Soundgarden were killer. This is notable, because I saw them many times after that, and they were rarely even good in concert, until after they reunited in the '00s. In 1990 they had something to prove, but they weren't really trying to win anyone over. It was more like they were trying to shove their music through your skull. It was really heavy - this was the Louder Than Love tour - but it was almost uglier than metal. It had nothing to do with thrash, it was more about old Black Sabbath. But there was another element to it, and I guess that was the Bauhaus/Killing Joke influence that the band would often cite. But anyway, they were stellar on the night I saw them. They were so abrasive, it would have been impossible to predict that they'd be at the center of the zeitgeist for a beautiful and scary moment, just a few years later. That everyone would try to sound like them, look like them, write song titles that sounded like Soundgarden song titles. They seemed so left of center at that particular moment, and if you loved them, it was like this secret thing. I guess fans of any underground band that later sold millions of records knows what I'm talking about. I was never mad about any of their success though: just like the world knew who Black Sabbath and Led Zeppelin were, I thought they should also know about Soundgarden. And for my money, no heavy band ever matured as powerfully as Soundgarden, but that's an essay for another time.

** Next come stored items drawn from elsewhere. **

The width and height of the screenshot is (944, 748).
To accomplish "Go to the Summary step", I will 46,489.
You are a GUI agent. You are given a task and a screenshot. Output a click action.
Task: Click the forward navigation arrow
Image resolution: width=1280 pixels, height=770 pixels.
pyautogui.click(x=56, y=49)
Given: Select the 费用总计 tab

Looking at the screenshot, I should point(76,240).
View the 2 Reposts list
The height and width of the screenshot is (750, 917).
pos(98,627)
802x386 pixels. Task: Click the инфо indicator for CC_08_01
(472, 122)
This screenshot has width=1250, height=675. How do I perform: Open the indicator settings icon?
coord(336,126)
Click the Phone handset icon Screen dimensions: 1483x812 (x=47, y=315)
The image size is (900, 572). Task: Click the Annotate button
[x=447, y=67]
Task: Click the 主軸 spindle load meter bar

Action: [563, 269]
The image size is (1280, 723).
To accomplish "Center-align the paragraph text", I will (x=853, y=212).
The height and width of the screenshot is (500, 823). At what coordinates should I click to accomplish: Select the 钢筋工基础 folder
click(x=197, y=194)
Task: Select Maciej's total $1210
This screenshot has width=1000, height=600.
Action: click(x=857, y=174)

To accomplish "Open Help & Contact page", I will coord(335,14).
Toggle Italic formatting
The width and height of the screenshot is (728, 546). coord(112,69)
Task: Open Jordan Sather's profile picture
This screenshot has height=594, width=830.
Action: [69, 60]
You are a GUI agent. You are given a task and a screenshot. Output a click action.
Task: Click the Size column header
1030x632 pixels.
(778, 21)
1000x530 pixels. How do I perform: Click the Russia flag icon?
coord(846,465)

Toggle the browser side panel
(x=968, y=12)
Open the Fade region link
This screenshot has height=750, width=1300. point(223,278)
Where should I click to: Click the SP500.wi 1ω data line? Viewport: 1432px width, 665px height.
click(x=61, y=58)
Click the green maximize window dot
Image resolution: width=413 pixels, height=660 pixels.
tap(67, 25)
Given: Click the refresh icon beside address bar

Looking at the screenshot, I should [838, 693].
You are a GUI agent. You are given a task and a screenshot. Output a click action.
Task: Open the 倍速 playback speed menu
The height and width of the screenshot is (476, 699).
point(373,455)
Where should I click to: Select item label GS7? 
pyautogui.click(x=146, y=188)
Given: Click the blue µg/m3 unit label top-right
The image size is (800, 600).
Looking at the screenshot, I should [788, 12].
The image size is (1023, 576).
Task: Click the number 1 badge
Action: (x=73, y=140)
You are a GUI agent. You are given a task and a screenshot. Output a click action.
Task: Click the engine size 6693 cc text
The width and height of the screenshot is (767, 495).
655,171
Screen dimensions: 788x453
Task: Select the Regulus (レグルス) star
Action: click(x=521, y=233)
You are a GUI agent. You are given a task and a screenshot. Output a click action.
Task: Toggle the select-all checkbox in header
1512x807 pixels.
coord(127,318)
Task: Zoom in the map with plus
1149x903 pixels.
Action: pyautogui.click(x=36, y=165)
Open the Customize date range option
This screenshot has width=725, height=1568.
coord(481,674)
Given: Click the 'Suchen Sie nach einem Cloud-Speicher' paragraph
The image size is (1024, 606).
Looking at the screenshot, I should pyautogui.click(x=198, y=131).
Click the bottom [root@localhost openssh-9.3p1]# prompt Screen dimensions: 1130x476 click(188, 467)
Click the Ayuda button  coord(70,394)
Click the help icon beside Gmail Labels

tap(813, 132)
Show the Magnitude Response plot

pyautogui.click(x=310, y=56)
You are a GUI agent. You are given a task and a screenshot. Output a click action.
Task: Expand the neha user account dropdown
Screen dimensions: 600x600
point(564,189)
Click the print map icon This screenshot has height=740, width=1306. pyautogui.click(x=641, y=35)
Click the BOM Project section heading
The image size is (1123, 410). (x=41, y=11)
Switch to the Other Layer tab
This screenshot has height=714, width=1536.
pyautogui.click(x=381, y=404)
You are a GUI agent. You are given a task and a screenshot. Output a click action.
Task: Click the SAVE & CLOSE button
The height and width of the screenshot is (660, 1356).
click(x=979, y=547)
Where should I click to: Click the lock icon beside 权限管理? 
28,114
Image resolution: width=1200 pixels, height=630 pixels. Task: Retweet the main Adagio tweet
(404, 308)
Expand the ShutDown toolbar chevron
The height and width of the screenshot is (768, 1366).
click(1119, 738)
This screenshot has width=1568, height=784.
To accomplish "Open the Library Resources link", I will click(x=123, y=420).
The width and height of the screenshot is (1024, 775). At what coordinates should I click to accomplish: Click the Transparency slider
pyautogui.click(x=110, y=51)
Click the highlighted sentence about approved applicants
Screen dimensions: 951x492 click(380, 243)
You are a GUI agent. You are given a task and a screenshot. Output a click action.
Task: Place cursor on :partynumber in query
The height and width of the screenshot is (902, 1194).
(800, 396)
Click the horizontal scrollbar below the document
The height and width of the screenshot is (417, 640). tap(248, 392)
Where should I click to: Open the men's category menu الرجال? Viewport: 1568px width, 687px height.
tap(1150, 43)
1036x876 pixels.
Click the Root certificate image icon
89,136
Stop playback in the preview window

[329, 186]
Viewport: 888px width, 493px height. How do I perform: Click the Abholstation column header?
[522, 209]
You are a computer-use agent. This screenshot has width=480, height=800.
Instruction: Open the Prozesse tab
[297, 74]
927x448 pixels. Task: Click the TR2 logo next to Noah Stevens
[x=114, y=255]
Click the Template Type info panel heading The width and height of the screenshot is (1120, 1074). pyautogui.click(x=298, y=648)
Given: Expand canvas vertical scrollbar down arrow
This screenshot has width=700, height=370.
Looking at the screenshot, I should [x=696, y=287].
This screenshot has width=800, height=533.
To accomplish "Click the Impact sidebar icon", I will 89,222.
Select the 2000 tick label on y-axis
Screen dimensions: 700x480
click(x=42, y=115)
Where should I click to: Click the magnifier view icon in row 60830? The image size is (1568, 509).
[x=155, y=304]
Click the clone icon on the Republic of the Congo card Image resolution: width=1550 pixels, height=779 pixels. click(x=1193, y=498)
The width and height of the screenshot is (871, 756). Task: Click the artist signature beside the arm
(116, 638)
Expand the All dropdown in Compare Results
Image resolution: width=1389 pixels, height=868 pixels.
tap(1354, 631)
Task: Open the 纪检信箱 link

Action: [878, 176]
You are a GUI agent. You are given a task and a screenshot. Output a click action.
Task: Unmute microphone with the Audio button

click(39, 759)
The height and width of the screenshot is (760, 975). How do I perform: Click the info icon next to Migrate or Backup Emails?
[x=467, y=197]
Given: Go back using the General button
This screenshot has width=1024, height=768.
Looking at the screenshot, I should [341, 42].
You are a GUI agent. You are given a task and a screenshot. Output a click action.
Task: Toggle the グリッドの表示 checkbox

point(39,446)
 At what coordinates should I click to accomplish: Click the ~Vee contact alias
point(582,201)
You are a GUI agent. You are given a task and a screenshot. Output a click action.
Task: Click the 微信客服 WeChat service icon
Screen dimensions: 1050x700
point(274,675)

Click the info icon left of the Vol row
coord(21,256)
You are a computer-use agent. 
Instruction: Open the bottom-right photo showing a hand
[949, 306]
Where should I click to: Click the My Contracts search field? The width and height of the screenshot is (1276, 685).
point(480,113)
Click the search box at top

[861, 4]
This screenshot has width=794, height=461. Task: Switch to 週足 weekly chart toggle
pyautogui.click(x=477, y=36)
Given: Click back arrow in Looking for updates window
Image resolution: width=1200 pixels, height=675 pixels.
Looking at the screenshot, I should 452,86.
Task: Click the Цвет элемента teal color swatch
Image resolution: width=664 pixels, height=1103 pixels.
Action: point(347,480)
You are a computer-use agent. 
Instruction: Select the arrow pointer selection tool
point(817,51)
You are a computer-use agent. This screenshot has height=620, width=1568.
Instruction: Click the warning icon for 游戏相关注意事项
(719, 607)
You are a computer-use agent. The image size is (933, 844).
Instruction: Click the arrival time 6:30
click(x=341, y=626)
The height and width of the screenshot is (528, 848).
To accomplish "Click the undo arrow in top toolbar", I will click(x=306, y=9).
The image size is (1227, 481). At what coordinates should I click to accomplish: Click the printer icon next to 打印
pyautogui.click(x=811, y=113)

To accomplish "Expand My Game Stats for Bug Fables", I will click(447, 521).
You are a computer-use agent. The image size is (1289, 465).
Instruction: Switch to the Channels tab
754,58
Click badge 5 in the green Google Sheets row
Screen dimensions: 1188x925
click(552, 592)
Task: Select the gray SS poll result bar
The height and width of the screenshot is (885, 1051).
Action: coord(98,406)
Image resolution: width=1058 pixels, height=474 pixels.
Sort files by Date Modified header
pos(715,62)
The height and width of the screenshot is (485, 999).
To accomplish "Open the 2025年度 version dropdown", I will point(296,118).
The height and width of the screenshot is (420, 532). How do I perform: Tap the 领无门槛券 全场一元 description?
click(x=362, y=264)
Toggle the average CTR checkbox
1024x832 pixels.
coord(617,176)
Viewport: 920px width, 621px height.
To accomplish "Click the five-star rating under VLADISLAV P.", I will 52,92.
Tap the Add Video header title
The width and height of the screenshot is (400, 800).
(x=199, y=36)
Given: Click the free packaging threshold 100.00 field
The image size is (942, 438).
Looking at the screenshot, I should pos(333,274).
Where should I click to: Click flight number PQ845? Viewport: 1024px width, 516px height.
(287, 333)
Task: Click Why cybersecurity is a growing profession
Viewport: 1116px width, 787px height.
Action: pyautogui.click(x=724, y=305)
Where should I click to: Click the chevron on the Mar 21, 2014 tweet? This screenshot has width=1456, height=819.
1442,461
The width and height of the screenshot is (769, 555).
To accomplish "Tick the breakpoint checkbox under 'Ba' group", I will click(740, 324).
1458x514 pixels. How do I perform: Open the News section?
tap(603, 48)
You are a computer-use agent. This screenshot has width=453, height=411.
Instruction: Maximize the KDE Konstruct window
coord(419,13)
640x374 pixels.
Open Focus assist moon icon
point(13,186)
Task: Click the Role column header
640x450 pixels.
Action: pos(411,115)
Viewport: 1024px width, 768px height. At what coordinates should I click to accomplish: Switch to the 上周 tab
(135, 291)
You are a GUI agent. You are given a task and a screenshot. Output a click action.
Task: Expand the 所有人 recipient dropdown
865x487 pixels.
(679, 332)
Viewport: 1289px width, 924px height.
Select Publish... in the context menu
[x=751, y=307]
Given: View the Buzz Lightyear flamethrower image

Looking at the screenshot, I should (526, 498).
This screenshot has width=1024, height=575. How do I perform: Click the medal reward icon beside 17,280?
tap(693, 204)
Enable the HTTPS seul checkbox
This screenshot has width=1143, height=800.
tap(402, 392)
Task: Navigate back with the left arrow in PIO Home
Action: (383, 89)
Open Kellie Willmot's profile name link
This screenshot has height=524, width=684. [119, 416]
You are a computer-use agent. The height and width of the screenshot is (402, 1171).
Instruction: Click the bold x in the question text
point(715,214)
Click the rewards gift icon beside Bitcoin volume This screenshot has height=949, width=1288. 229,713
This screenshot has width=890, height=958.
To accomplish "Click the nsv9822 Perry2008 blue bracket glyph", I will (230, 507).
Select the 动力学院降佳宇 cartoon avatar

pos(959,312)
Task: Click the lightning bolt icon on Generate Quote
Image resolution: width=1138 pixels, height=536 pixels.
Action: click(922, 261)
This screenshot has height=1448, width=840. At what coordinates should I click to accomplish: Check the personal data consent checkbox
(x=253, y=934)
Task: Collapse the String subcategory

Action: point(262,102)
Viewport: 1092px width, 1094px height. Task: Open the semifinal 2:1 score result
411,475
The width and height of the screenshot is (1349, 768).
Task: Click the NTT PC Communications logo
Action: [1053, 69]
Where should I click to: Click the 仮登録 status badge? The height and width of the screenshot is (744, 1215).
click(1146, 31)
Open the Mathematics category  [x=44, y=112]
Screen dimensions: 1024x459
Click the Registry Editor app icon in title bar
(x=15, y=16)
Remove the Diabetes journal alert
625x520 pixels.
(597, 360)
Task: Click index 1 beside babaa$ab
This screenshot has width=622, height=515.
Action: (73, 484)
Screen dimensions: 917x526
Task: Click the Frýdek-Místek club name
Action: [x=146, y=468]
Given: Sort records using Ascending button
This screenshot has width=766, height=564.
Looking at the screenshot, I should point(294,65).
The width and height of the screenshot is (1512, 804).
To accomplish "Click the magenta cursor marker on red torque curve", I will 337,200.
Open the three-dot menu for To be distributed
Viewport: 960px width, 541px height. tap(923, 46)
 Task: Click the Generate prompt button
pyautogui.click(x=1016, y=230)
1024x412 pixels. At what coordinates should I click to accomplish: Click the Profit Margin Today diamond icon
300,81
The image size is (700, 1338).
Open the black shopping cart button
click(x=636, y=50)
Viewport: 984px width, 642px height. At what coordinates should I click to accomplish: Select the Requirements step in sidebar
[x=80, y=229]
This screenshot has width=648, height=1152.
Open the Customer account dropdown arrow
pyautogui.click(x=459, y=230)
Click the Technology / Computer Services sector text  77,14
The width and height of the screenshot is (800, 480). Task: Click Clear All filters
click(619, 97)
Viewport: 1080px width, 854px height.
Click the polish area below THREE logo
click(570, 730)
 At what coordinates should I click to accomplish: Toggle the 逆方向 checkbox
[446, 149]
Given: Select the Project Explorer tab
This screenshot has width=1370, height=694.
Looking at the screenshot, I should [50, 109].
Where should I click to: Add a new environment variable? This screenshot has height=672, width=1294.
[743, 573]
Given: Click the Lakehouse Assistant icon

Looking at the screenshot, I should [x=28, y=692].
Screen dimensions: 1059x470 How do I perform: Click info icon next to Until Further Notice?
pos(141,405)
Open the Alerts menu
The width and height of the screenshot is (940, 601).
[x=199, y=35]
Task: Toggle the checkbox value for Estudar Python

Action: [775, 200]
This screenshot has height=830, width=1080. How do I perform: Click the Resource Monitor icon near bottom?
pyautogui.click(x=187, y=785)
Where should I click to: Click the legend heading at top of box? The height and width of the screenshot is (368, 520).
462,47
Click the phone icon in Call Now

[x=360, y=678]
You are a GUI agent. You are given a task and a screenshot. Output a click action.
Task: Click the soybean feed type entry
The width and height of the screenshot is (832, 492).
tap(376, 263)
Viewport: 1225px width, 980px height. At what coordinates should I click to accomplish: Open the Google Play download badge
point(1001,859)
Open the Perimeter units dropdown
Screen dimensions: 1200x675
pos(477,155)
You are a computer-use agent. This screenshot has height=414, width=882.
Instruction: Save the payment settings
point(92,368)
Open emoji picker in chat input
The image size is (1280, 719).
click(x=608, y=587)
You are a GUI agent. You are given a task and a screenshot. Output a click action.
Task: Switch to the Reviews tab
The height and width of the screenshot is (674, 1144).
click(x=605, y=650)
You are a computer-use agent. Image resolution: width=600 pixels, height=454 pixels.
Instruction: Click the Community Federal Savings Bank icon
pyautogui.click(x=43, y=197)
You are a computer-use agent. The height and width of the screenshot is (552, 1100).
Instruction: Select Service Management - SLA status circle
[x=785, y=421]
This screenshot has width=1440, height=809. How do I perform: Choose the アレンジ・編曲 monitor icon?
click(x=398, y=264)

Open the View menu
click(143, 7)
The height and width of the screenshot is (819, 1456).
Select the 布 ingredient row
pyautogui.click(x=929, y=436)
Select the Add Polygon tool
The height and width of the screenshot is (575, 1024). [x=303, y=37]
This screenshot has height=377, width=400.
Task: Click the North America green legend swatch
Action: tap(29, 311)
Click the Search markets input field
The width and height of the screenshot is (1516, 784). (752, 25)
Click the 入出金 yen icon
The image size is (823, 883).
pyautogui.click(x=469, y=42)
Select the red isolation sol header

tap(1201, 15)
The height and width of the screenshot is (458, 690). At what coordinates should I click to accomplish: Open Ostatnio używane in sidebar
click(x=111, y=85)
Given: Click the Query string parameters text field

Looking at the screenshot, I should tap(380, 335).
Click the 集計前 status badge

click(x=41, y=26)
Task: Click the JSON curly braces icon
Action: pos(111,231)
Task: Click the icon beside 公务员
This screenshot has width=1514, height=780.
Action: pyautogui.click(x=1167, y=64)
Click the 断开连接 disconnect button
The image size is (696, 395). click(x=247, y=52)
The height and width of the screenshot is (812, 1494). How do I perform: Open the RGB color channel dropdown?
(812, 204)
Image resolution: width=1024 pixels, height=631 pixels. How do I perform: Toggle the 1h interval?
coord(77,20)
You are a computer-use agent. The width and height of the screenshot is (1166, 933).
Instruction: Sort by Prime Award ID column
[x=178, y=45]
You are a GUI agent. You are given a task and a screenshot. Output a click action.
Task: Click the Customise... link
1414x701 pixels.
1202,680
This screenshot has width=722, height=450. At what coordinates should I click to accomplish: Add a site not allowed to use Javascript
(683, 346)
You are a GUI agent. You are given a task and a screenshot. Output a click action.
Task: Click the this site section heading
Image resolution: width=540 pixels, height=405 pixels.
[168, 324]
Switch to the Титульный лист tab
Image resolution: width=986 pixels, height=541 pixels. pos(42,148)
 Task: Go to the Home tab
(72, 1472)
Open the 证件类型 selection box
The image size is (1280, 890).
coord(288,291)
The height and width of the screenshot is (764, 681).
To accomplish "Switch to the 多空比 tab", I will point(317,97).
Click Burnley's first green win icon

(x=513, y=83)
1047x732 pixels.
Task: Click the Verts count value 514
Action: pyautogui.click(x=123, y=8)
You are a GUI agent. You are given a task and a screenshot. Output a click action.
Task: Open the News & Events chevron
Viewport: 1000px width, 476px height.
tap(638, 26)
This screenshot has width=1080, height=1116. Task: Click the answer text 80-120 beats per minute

I remember it was freezing that night, but I'm glad my brother and I went to the show; when we were there, it felt like we were seeing something special. All these years later, I know that we did. It's been amazing watching Soundgarden's comeback: their initial reunion tour was spectacular, their reunion album King Animal was way better than I could have expected and that tour was amazing as well. And I got to see one of Faith No More's reunion shows a few years back, and that blew my mind too. But I'm so glad I got to see both of them when I did.